---------- Fragment tekstu ----------

Kto spóźni się z grudniową zaliczką np. o jeden dzień, ten powinien zapłacić odsetki tylko za ten dzień, a nie do momentu złożenia zeznania podatkowego.
DGP
To sedno najnowszego wyroku Naczelnego Sądu Administracyjnego z 10 stycznia 2020 r. (sygn. akt II FSK 376/18). W uzasadnieniu sędzia Agnieszka Olesińska wyjaśniła, że niezapłacona zaliczka na PIT to normalna zaległość, którą można skutecznie uregulować po 20 stycznia. Dokonana przez podatnika wpłata nie może wisieć w próżni przez kilka miesięcy.
– Niedopuszczalna jest sytuacja, że wpłacona np. 21 stycznia kwota czeka w zawieszeniu do momentu, aż podatnik złoży zeznanie roczne, a zarazem biegną mu odsetki za zwłokę od nieuregulowanej zaliczki – powiedziała sędzia Olesińska. Podkreśliła, że żaden przepis prawa podatkowego nie uzależnia uregulowania zaległości z tytułu zaliczki na PIT od złożenia zeznania rocznego.

----------

▶ _Zadania_
1) Odpowiedz na podstawie tekstu o wyroku w sprawie zaliczki na PIT:
(a) Z jakiego dnia pochodzi omawiany wyrok Naczelnego Sądu Administracyjnego?
(b) Kto przedstawił uzasadnienie tego wyroku?
(c) Za jaki okres powinien zapłacić odsetki ktoś, kto spóźni się z grudniową zaliczką o jeden dzień?
2) Dopisz dalszy ciąg tekstu o wyroku w sprawie odsetek od zaliczki na PIT, zaczynając po jego ostatnim zdaniu.

---------- Podane informacje ----------

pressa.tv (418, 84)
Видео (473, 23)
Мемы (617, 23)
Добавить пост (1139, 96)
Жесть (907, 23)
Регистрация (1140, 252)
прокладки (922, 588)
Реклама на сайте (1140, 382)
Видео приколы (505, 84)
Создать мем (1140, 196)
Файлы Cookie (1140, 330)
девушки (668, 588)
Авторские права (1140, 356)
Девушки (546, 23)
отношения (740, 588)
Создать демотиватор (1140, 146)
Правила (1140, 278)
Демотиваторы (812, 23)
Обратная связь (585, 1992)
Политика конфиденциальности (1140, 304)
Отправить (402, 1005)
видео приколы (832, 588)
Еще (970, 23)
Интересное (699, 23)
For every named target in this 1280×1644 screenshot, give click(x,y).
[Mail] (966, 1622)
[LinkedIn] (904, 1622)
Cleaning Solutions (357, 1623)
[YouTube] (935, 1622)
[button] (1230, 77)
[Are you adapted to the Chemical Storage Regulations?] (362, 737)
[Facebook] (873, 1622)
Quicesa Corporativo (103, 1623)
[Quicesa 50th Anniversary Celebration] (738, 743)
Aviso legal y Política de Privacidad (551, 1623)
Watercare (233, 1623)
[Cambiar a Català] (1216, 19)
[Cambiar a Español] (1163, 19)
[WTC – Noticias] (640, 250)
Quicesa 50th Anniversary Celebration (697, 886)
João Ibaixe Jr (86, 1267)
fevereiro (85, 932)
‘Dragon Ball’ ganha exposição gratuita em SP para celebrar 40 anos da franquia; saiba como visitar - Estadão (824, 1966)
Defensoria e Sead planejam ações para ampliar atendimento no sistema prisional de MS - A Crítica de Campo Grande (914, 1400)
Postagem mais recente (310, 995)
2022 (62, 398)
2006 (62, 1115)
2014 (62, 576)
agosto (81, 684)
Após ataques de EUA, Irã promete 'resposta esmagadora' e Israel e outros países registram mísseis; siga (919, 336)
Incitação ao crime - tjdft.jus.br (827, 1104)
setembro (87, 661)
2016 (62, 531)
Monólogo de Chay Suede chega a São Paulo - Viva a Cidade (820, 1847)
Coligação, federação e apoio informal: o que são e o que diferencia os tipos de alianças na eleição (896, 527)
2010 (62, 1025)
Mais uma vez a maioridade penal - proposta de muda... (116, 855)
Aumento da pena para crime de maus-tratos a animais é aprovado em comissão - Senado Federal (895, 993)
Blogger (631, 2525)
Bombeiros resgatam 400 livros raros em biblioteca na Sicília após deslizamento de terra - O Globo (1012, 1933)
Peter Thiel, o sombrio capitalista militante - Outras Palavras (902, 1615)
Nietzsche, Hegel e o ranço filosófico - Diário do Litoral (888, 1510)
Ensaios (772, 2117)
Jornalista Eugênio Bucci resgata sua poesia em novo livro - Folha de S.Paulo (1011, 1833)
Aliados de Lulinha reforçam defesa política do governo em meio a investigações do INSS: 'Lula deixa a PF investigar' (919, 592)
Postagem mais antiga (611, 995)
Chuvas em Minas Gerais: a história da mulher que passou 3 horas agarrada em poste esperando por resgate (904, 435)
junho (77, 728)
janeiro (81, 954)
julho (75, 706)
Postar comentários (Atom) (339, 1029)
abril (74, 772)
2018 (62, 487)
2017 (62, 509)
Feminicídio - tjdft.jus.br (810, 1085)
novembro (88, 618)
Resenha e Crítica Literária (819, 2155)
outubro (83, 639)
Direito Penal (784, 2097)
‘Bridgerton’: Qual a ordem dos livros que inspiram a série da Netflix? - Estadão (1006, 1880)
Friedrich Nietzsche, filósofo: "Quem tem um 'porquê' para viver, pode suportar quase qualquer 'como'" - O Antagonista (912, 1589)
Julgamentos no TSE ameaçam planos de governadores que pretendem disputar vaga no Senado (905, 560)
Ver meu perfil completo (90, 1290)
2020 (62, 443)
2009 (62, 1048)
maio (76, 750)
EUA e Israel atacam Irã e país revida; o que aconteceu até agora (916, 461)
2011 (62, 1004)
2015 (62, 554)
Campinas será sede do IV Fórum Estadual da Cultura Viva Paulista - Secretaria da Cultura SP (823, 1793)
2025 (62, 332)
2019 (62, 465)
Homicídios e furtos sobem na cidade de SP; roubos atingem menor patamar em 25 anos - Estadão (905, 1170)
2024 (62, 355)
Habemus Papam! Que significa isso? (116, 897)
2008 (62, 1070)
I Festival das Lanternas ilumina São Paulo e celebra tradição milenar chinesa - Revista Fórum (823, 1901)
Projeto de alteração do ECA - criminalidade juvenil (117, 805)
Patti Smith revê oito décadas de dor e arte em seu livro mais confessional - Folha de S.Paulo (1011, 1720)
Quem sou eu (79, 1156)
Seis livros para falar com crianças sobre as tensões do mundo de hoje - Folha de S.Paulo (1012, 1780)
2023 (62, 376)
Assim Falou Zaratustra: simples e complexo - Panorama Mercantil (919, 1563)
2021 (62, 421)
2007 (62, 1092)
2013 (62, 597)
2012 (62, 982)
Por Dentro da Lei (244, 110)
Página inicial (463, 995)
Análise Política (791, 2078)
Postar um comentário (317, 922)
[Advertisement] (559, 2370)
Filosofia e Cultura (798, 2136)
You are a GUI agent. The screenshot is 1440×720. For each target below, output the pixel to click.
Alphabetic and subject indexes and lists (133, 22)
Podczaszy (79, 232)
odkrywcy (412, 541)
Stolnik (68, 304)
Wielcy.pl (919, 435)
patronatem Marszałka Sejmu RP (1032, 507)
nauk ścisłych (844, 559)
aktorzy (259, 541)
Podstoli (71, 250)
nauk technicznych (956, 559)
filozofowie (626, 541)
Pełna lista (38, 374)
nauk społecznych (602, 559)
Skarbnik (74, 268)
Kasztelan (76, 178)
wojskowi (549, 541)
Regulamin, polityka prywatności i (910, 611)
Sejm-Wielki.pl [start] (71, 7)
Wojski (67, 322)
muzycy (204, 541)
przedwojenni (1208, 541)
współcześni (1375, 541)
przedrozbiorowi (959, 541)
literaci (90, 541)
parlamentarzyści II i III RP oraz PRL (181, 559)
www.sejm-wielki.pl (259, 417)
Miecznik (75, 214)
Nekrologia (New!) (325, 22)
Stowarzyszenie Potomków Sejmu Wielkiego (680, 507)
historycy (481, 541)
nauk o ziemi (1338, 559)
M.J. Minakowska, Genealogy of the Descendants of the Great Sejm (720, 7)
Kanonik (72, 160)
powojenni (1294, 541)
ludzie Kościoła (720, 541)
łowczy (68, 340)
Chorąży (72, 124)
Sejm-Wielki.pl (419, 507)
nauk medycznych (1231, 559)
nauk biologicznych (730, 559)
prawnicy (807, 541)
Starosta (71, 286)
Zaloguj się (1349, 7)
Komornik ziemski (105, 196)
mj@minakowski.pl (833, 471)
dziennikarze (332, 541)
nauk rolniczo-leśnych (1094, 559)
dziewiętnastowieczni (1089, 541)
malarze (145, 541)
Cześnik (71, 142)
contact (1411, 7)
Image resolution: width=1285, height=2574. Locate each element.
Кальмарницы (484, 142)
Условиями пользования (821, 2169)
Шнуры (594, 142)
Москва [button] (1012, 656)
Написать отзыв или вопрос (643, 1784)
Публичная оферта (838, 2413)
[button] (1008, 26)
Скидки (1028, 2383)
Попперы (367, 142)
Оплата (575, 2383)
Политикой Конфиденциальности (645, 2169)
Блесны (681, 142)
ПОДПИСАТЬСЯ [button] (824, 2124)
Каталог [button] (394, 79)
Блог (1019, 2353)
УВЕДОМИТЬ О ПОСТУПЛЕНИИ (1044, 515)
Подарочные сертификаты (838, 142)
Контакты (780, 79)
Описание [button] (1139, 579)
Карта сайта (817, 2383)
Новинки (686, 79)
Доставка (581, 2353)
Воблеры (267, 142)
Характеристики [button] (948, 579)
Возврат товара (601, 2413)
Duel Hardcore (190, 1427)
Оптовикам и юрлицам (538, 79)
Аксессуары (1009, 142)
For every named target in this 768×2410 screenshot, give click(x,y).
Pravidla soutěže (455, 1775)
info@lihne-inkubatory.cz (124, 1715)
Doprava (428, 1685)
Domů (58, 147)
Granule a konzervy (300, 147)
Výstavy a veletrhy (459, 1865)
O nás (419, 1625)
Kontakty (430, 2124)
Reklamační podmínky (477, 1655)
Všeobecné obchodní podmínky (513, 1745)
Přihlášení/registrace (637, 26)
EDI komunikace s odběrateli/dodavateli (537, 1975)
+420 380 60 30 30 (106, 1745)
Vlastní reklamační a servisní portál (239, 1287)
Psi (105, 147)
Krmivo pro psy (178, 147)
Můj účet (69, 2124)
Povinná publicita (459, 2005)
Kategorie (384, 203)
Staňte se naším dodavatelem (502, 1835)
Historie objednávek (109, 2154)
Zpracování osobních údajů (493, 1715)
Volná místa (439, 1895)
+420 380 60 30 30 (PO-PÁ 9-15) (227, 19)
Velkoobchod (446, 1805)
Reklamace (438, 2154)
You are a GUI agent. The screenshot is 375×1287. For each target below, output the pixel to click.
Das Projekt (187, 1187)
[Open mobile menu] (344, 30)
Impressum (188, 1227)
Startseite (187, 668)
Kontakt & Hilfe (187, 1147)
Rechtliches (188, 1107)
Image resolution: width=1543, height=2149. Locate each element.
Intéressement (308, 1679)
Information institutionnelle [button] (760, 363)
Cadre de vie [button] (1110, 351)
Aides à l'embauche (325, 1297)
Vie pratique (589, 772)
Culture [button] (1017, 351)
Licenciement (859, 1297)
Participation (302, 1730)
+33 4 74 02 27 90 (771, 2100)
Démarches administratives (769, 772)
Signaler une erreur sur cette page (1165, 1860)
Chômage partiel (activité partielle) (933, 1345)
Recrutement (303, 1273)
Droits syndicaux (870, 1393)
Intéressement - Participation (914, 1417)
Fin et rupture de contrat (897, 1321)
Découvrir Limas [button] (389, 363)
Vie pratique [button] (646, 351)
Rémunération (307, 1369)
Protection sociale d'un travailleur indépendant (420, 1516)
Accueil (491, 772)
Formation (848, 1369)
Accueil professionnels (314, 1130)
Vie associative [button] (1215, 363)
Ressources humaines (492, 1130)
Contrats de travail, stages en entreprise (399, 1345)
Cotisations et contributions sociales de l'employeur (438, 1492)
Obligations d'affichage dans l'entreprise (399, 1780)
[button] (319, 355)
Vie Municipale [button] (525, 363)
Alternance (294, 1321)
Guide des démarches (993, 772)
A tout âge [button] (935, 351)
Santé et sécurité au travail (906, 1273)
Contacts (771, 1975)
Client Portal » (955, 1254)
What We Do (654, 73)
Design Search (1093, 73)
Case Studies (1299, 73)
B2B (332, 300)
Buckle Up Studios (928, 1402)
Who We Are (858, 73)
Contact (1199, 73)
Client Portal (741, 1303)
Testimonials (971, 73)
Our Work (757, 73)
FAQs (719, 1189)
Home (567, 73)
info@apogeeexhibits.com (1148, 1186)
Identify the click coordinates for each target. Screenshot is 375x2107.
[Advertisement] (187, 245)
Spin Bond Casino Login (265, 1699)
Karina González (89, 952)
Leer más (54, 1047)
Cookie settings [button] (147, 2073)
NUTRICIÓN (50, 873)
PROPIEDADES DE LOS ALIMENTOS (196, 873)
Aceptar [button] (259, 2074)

----------

▶ _Odpowiedzi do zadań_
1)
(a) Z 10 stycznia 2020 r.
(b) Sędzia Agnieszka Olesińska.
(c) Tylko za ten jeden dzień, a nie do momentu złożenia zeznania podatkowego.

2)
Wyrok nie jest pierwszym korzystnym dla przedsiębiorców w tej sprawie. Podobne zapadały już wcześniej, np. 27 marca 2019 r. (sygn. akt II FSK 1163/17, II FSK 435/17, II FSK 919/17) i 29 stycznia 2019 r. (sygn. akt II FSK 754/17).
Najnowszy ma szczególne znaczenie z tego względu, że zbliża się właśnie termin wpłaty ostatniej zaliczki na PIT za ubiegły rok – za grudzień lub za IV kwartał 2019 r.

Spóźnienie o dzień…

W tym roku nie da się już uciec od zapłaty ostatniej zaliczki za miniony rok, składając do 20 stycznia zeznanie roczne. Takiej możliwości już nie ma (patrz ramka).
Co jednak w sytuacji, gdy ktoś spóźni się z wpłatą za grudzień lub za IV kwartał 2019 r. i zrobi to np. dzień lub dwa dni po terminie, czyli 21 lub 22 stycznia?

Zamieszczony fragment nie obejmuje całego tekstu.